The answers I received should be printed out for distribution to everyone newly diagnosed with bipolar. Those of us well-versed in our diagnosis can also benefit from a timely review. Many thanks to Julian,** Baptistbo**,** Nonethewiser**,** M**,** Lori**, and** Lisa**. Following is an amalgamation of their penetrating insight and wisdom (with minor edits and additions), in their own words:
Be kind and gentle to yourself and forgive yourself because it’s NOT YOUR FAULT. Don’t assume you will feel this bad the rest of your life. It’s easy to think if your mood is in the bottom of the pit, it will stay there. Our moods shift, and a depression always lifts. Don’t be discouraged.
You will not always like what the psychiatrist or therapist says. On the other hand, sometimes the truth just plain hurts. Accept the fact that the euphoria of a good mania is probably over. Be ready to apologize a lot. Be patient with yourself. Accept that your family and friends won’t understand what you are going through, unless they, too, have bipolar.
2. Become Your Own Expert - Know Your Illness, Know Yourself
Become an expert in bipolar disorder and medications. Educate yourself, read, read, read. Arm yourself and the people closest to you with all the information that you can get. Bipolar will not fix itself, and medication will not fix it alone. This will take years, and even after that you will still have bipolar.
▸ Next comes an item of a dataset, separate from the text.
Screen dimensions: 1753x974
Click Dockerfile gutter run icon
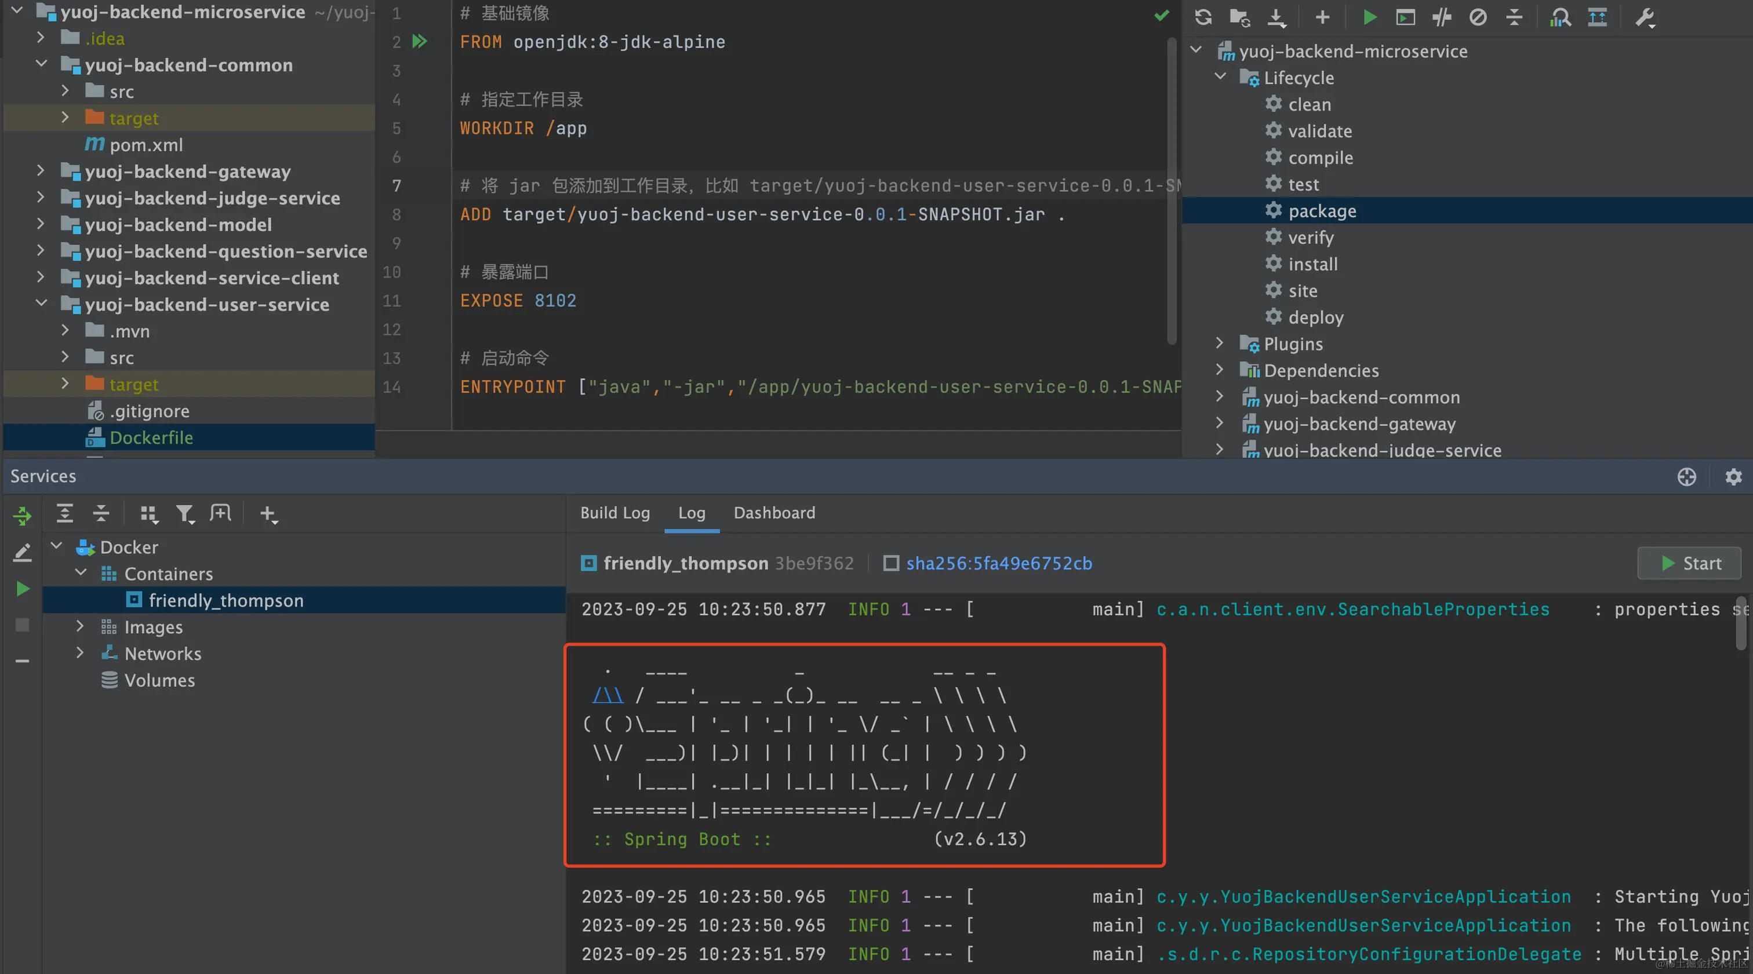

Try to gain a certain degree of objectivity when you “see yourself” behaving certain ways. Try stepping back and observing your own thoughts. Instead of “being the gears in your head,” step back and watch them turn. Pay attention to your daily, hourly mood. Talking therapy is very useful for learning how to deal with your highs and lows.
3. Know Your Meds
Be meds smart. When you are first diagnosed, and after major episodes, taking a certain type (or level) of medication that “dampens” your emotions can be a good thing. However, feeling like a zombie all the time is not sustainable. Also, be sure to talk to your doctor about other possible medication (including combinations) if you feel that you are constantly disconnected (emotionally) from the world.
4. Find a Psychiatrist You Can Work With, Then Work With Him or Her
Find a psychiatrist that works with you - not against you. Keep going to the psychiatrist and be honest with him or her. That is the only way he or she can truly help you. Be honest about how you feel and what you are experiencing. Nothing about how you feel is dumb, crazy, or less important - they are just symptoms. Take your medicine as directed and don’t stop it till you and your doctor talk about it. If you are having a side affect that you don’t feel is right call the doctor immediately - don’t wait.
5. Pay Attention to Fundamentals
Resolve to take your meds on time. Resolve to exercise regularly. Resolve to eat healthier. Resolve to sleep on a regular schedule and bring routines into your life. Resolve to manage stress. Know your triggers, set limits and boundaries. Resolve to get control of destructive behaviors such as jealousy and anger. Remember to take time out to take a big breath and regroup.
6. Stay Connected
Isolation kills. Find plenty of friends you can call on at a moments notice, and don’t be afraid to call them. Involve yourself in support groups. Help others, serve in your community. If you believe in God, read scripture, pray, attend services. If you do not believe in God, think of formulating your own brand of faith.
7. Recognize Your Strengths; Find Your Own "Normal"
Bipolar is not entirely an illness. The “illness,” horrific as it may be, may also awaken you to your greatest strengths. Through an openness to learning, you can grow into a truly amazing person. This takes time, and it can seem impossible to imagine a positive outcome sometimes. Some doctors have it in mind that you should be “normal,” but you need to be whatever comes naturally to you. If you are not allowed to shine in one way or another (such as in art or work) then you are constantly battling yourself and the world around you. Be passionate about something, and that passion can become a support for you.
Cats and dogs make great counselors (as long as they’re not actually speaking to you).
9. Keep Hope Alive
Remember you’re not alone. Yes, this is an inherited disease, yes, stress can trigger an episode, but you can function very well when you have all the tools available at your disposal.
Don’t throw and break your dishes…they get very expensive to replace!
John is an author and advocate for Mental Health. He wrote for HealthCentral as a patient expert for Depression and Bipolar Disorder.